The lawsuit, filed by the Trump administration in California’s Central District federal court, said the country is “facing a crisis of illegal immigration” and that its efforts to address it “are hindered by Sanctuary Cities such as the City of Los Angeles, which refuse to cooperate or share information, even when requested, with federal immigration authorities.”

Federal prosecutors said in their filing that Trump campaigned and won the 2024 presidential election on a platform of deporting “millions of illegal immigrants.” By enacting a sanctuary city ordinance, the City Council sought to “thwart the will of the American people regarding deportations,” the lawsuit states.

This month, immigration agents have descended on Southern California, arresting more than 1,600 immigrants and prompting furious protests in downtown Los Angeles, Paramount and other communities. According to the lawsuit, L.A.’s refusal to cooperate with federal immigration authorities since June 6 has resulted in “lawlessness, rioting, looting, and vandalism.”

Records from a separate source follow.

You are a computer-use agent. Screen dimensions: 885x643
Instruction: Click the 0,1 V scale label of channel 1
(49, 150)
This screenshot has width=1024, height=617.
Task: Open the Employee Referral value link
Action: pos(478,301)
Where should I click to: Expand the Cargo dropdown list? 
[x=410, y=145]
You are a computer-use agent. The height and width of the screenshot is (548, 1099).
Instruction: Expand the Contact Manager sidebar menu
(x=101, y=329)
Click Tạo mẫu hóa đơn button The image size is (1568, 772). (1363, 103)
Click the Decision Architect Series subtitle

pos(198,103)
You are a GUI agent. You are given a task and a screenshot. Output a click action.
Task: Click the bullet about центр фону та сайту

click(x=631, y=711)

“The situation became so dire that the Federal Government deployed the California National Guard and United States Marines to quell the chaos,” the lawsuit states. “A direct confrontation with federal immigration authorities was the inevitable outcome of the Sanctuary City law.”

Atty. Gen. Pam Bondi called the city’s sanctuary policies “the driving cause of the violence, chaos, and attacks on law enforcement that Americans recently witnessed in Los Angeles.”

“Jurisdictions like Los Angeles that flout federal law by prioritizing illegal aliens over American citizens are undermining law enforcement at every level — it ends under President Trump,” Bondi said in a statement Monday.

Bass did not immediately respond to a request for comment. In recent weeks, she has pushed back against the Trump administration’s portrayal of L.A. as a city enveloped in violence, saying that immigration agents are the ones sowing chaos, terrorizing families and harming the city’s economy.

“To characterize what is going on in our city as a city of mayhem is just an outright lie,” Bass said earlier this month. “I’m not going to call it an untruth. I’m not going to sugarcoat it. I’m going to call it for what it is, which is a lie.”

Councilmember Hugo Soto-Martínez represents much of Hollywood, where immigration agents recently raided a Home Depot on Sunset Boulevard. Asked about the lawsuit, he said the president is “tearing families apart” as he seeks to “force every city and town to help him carry out his white nationalist agenda.”

“We refuse to stand by and let Donald Trump deport innocent families. We’re going to do everything within our power to keep families together,” Soto-Martínez said in a statement.

L.A.’s sanctuary city law was proposed in early 2023, long before Trump’s election, but it was finalized in the wake of his victory in November.

Under the ordinance, city employees and city property may not be used to “investigate, cite, arrest, hold, transfer or detain any person” for the purpose of immigration enforcement. An exception is made for law enforcement investigating serious offenses.

The ordinance bars city employees from seeking out information about an individual’s citizenship or immigration status unless it is needed to provide a city service. They also must treat data or information that can be used to trace a person’s citizenship or immigration status as confidential.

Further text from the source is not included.